═════ Data to use

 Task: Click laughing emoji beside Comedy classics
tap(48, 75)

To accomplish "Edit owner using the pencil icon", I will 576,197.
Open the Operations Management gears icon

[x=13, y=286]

══════════

Return the entries above exactly as they were written.

Task response:
 Task: Click laughing emoji beside Comedy classics
tap(48, 75)

To accomplish "Edit owner using the pencil icon", I will 576,197.
Open the Operations Management gears icon

[x=13, y=286]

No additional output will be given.